(Beginning of ENTRIES SUPPLIED)

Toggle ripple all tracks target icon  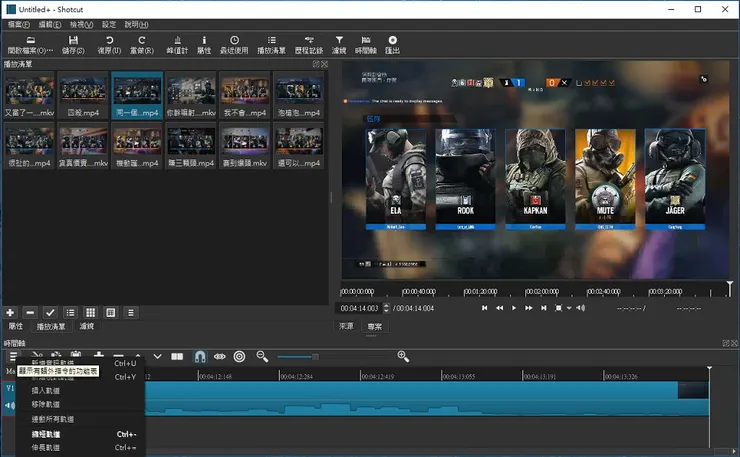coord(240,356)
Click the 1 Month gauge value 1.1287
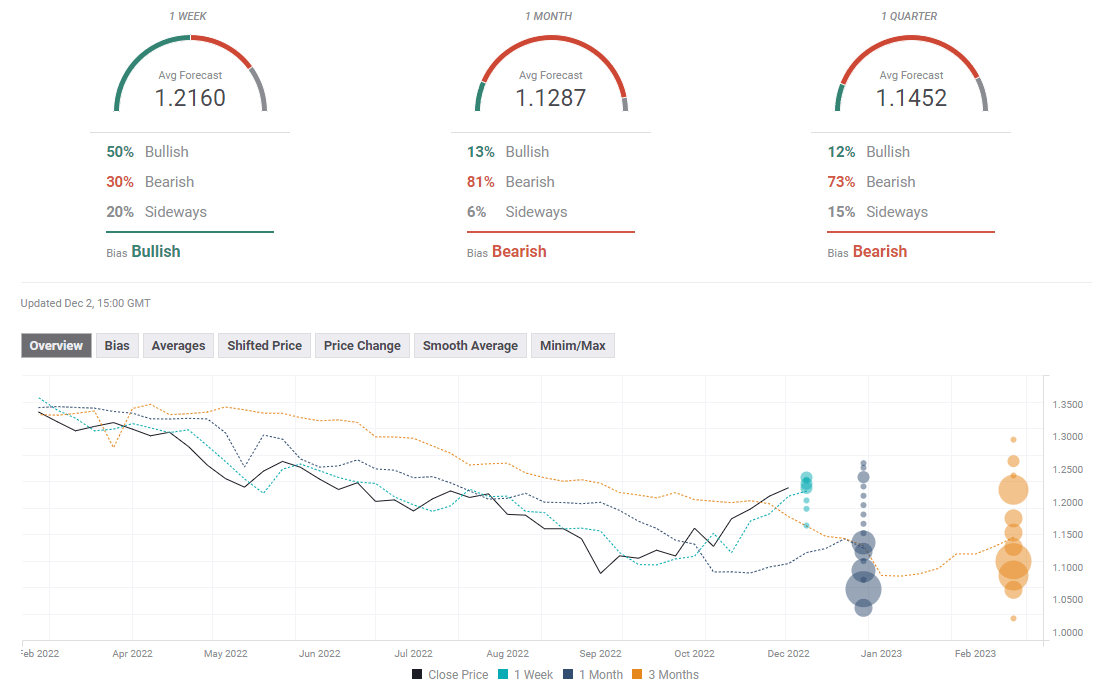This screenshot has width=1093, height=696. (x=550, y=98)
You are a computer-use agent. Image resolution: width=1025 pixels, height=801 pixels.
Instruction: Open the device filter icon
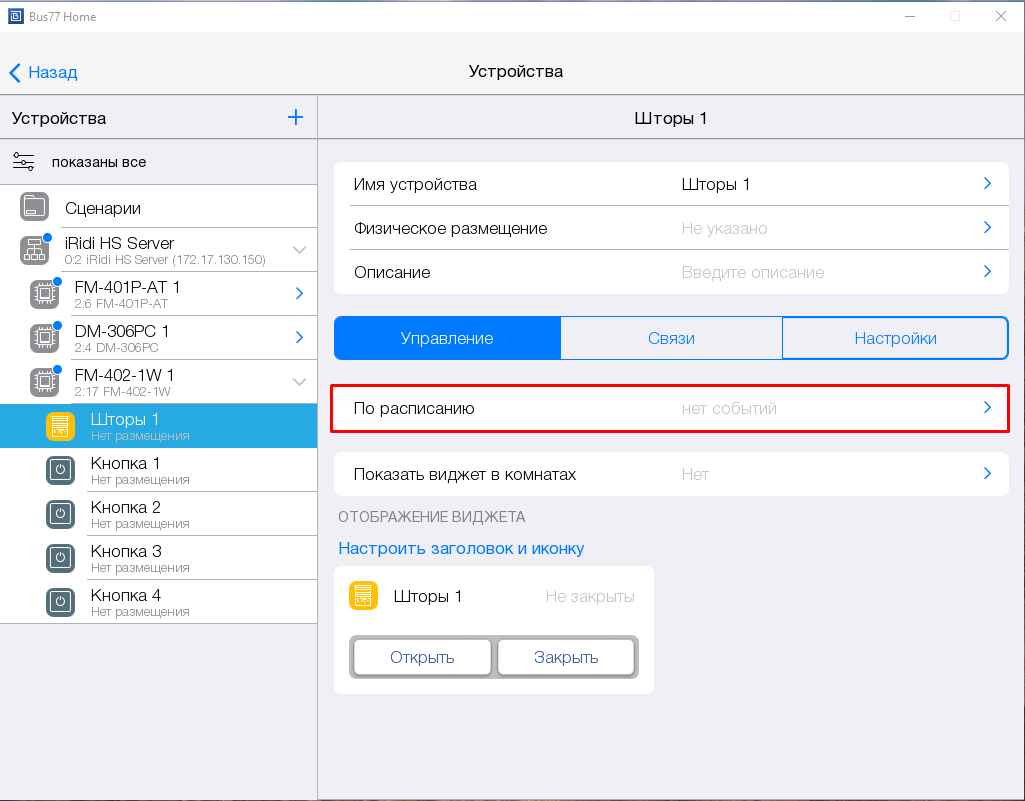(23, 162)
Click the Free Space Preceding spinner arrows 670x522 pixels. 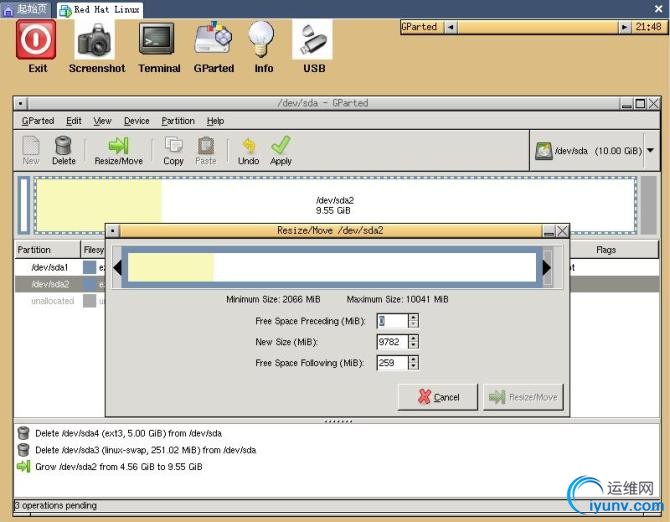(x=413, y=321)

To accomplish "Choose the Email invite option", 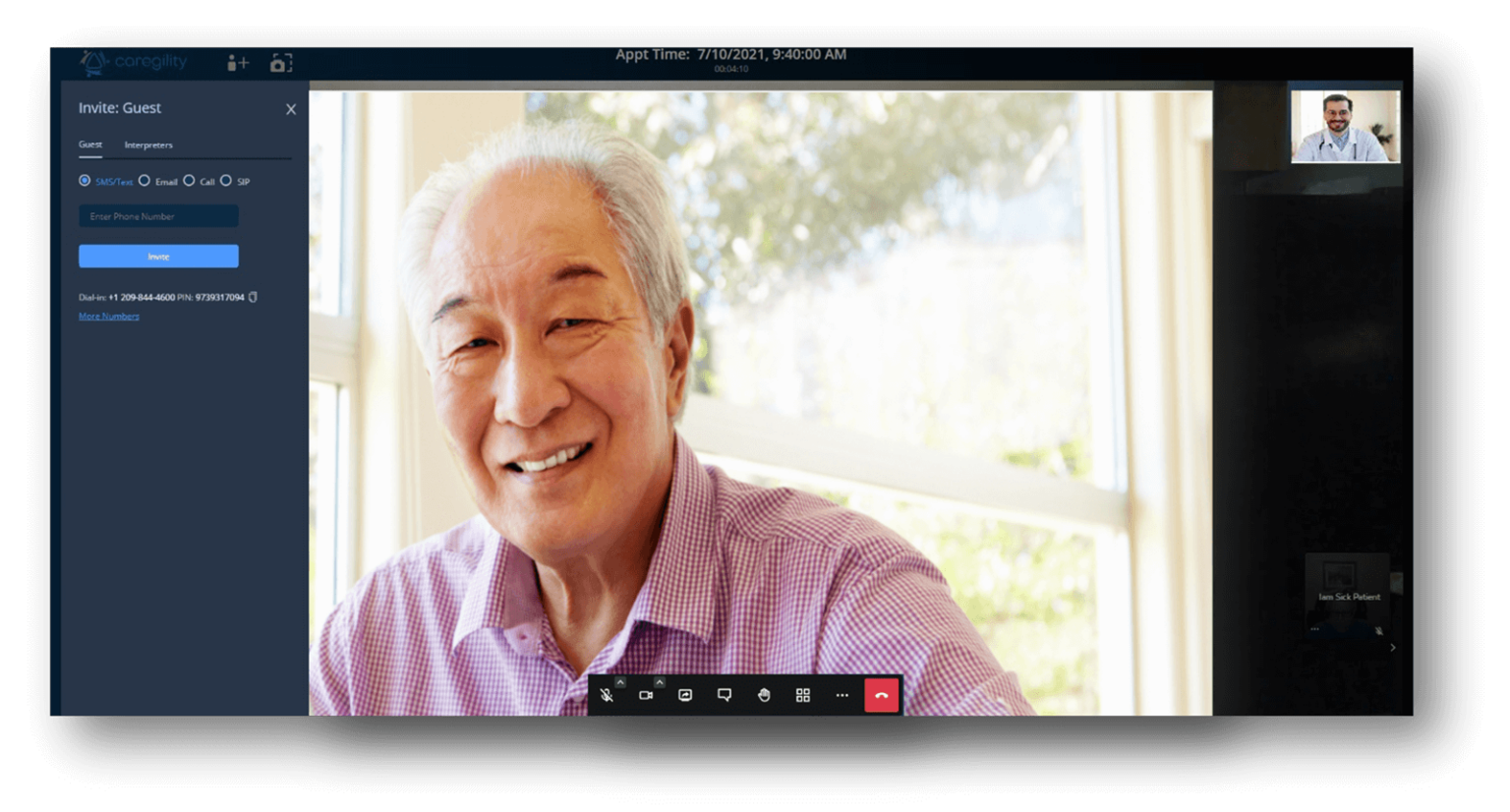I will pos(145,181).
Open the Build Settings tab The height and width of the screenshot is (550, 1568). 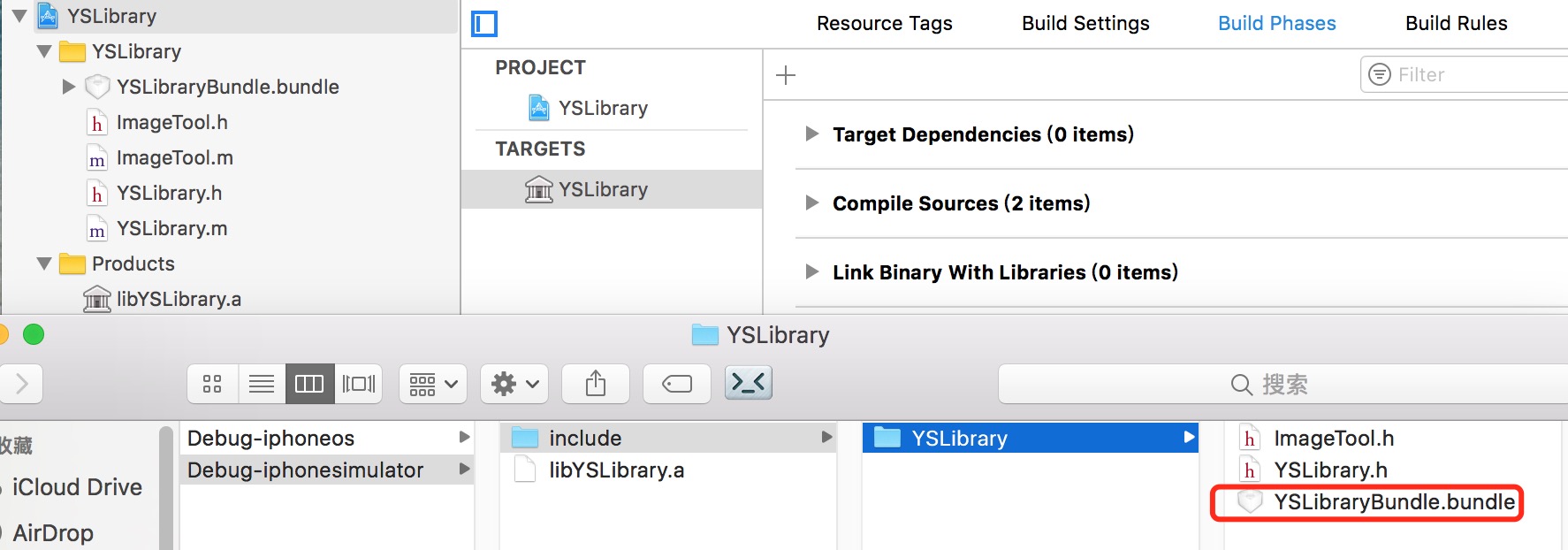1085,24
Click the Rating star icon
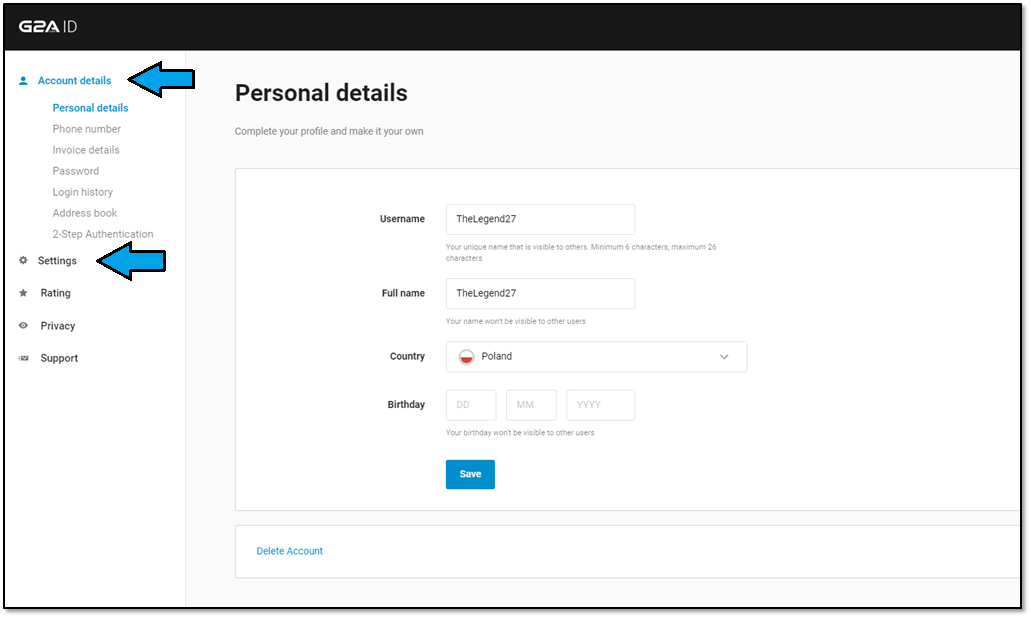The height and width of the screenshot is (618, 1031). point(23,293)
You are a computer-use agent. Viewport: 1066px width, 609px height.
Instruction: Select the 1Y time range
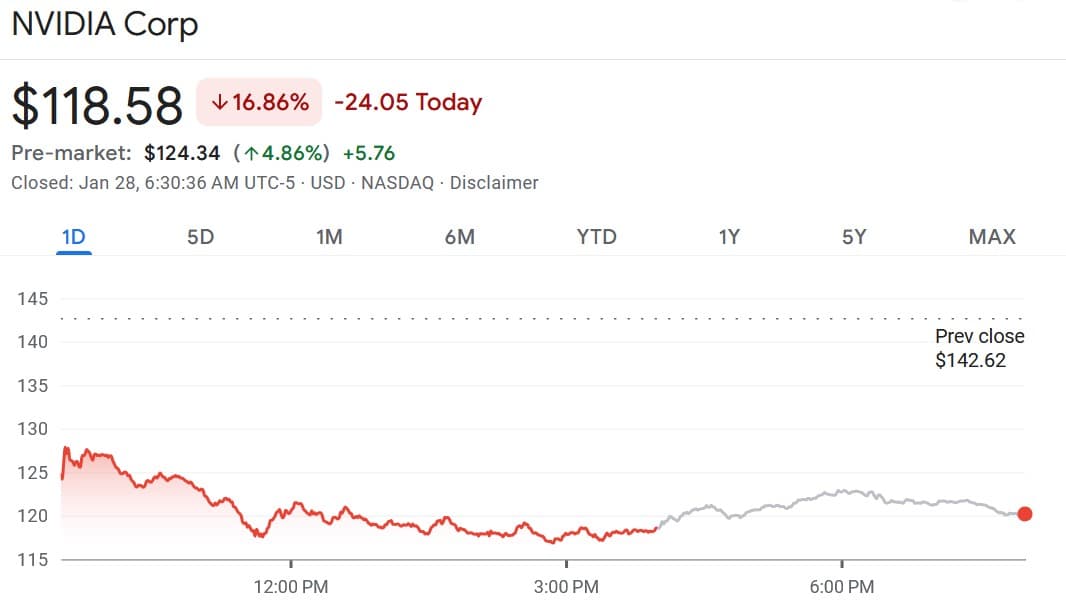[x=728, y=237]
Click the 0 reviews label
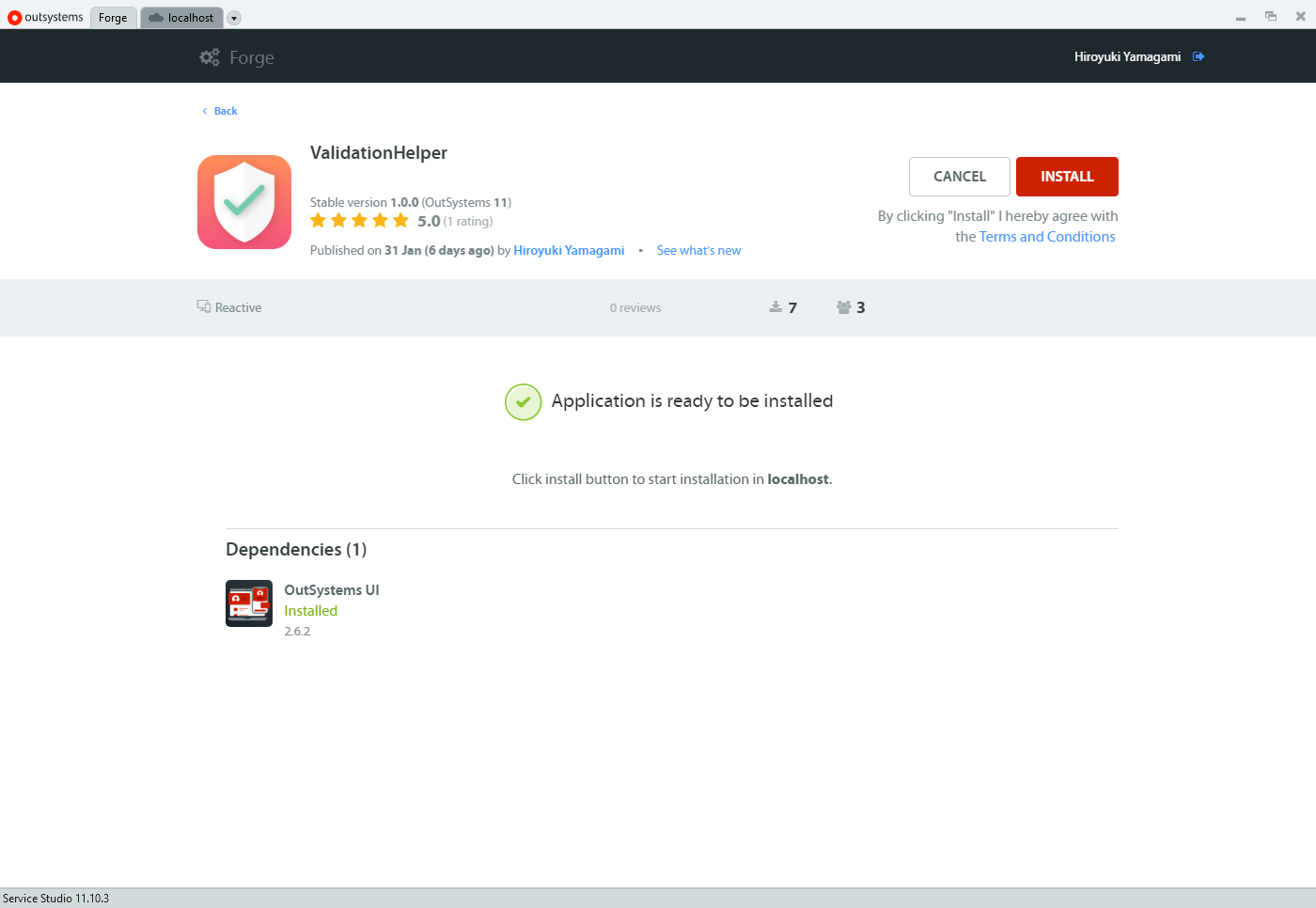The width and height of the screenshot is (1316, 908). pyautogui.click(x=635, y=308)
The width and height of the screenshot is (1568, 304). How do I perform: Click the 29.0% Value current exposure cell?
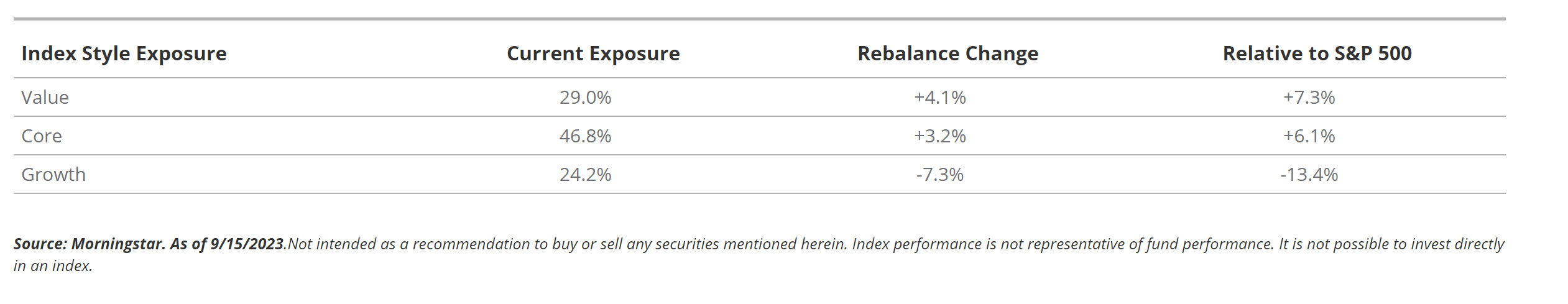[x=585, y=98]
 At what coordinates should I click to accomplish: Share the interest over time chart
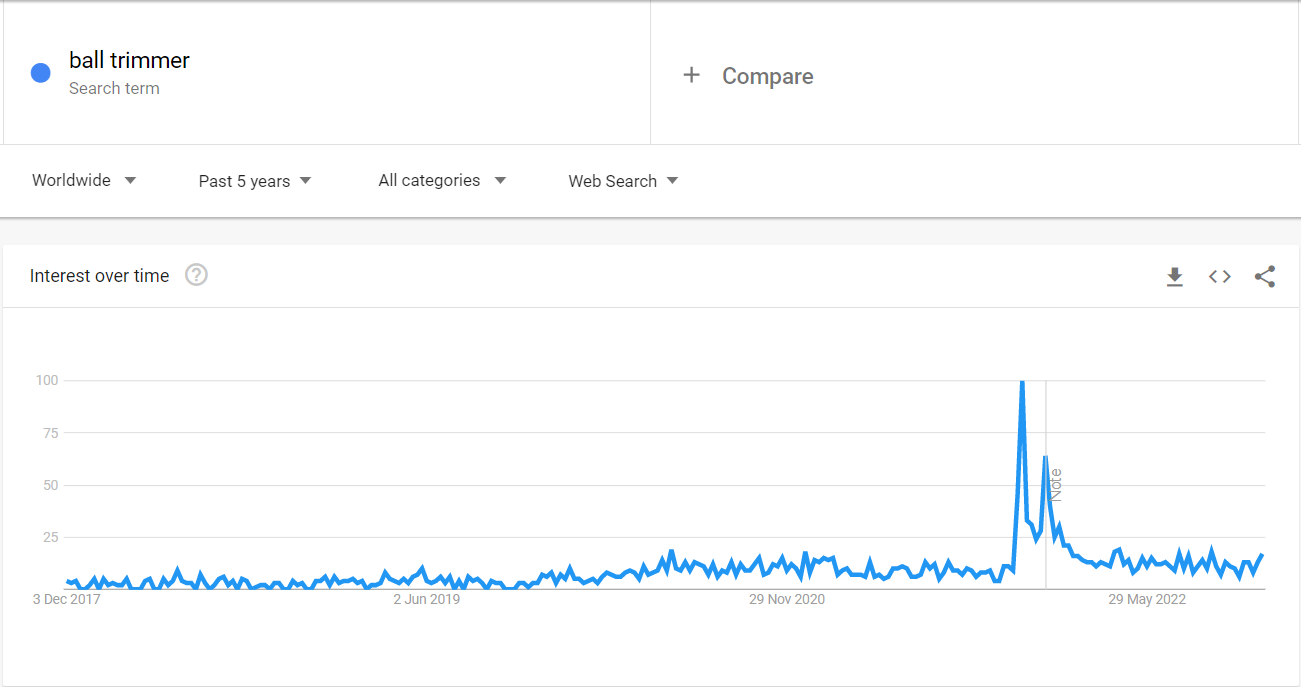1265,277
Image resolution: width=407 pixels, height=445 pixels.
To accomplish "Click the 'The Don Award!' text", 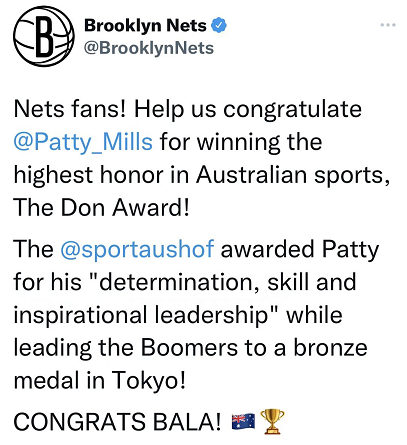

(End of ENTRIES SUPPLIED)

ACTIVITY: Working from the entries above, return all lines that contain "resolution".

RESPONSE:
You are a computer-use agent. Image resolution: width=1025 pixels, height=801 pixels.
Image resolution: width=407 pixels, height=445 pixels.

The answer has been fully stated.